_Task prompt_:
Print, please, the line that contains "Image resolution: width=1270" and each line after it to the end of the entries, unchanged and with nothing else.

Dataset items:
........
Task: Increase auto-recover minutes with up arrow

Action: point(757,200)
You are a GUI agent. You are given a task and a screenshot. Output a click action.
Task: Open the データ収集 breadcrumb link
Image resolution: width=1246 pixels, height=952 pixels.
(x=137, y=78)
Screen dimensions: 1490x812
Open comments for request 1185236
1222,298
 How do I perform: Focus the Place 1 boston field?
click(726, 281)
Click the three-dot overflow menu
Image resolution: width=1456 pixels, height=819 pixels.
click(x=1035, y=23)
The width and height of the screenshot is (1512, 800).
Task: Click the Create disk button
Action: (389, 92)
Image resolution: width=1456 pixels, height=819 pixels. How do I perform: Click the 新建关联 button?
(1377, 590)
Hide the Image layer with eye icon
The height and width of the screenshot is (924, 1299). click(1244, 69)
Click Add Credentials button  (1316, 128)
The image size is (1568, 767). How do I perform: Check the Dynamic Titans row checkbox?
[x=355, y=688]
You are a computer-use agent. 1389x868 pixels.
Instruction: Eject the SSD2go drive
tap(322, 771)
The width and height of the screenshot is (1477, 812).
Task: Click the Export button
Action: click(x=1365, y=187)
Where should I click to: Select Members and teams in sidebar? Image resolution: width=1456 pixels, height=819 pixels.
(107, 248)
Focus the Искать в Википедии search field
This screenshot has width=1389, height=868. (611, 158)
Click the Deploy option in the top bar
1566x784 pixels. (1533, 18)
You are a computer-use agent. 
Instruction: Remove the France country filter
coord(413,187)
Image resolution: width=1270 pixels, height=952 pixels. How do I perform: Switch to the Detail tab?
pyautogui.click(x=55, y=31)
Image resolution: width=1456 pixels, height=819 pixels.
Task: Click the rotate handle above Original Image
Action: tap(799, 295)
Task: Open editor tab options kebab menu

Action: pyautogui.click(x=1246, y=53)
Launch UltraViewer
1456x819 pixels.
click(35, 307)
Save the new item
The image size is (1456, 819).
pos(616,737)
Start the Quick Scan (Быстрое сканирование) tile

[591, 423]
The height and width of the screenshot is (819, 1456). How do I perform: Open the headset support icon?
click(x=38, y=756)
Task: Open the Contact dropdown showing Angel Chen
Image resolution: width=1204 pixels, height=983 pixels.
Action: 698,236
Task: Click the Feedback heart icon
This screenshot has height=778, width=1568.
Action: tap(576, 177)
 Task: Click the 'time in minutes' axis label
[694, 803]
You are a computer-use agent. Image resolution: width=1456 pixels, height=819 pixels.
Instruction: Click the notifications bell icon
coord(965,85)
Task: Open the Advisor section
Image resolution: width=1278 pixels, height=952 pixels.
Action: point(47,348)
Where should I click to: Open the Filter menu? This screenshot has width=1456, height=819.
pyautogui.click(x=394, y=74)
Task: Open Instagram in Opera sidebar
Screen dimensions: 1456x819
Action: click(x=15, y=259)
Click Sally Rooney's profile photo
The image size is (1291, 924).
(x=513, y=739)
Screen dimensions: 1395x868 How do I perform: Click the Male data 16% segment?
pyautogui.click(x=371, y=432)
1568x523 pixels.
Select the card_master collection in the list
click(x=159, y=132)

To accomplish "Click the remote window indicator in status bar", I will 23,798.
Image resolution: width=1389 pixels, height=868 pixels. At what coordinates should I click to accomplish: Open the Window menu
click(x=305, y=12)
........
_Expected answer_:
Image resolution: width=1270 pixels, height=952 pixels. How do I perform: Switch to the Detail tab?
pyautogui.click(x=55, y=31)
Image resolution: width=1456 pixels, height=819 pixels.
Task: Click the rotate handle above Original Image
Action: tap(799, 295)
Task: Open editor tab options kebab menu

Action: pyautogui.click(x=1246, y=53)
Launch UltraViewer
1456x819 pixels.
click(35, 307)
Save the new item
The image size is (1456, 819).
pos(616,737)
Start the Quick Scan (Быстрое сканирование) tile

[591, 423]
The height and width of the screenshot is (819, 1456). How do I perform: Open the headset support icon?
click(x=38, y=756)
Task: Open the Contact dropdown showing Angel Chen
Image resolution: width=1204 pixels, height=983 pixels.
Action: 698,236
Task: Click the Feedback heart icon
This screenshot has height=778, width=1568.
Action: tap(576, 177)
 Task: Click the 'time in minutes' axis label
[694, 803]
You are a computer-use agent. Image resolution: width=1456 pixels, height=819 pixels.
Instruction: Click the notifications bell icon
coord(965,85)
Task: Open the Advisor section
Image resolution: width=1278 pixels, height=952 pixels.
Action: point(47,348)
Where should I click to: Open the Filter menu? This screenshot has width=1456, height=819.
pyautogui.click(x=394, y=74)
Task: Open Instagram in Opera sidebar
Screen dimensions: 1456x819
Action: click(x=15, y=259)
Click Sally Rooney's profile photo
The image size is (1291, 924).
(x=513, y=739)
Screen dimensions: 1395x868 How do I perform: Click the Male data 16% segment?
pyautogui.click(x=371, y=432)
1568x523 pixels.
Select the card_master collection in the list
click(x=159, y=132)

To accomplish "Click the remote window indicator in status bar", I will 23,798.
Image resolution: width=1389 pixels, height=868 pixels. At what coordinates should I click to accomplish: Open the Window menu
click(x=305, y=12)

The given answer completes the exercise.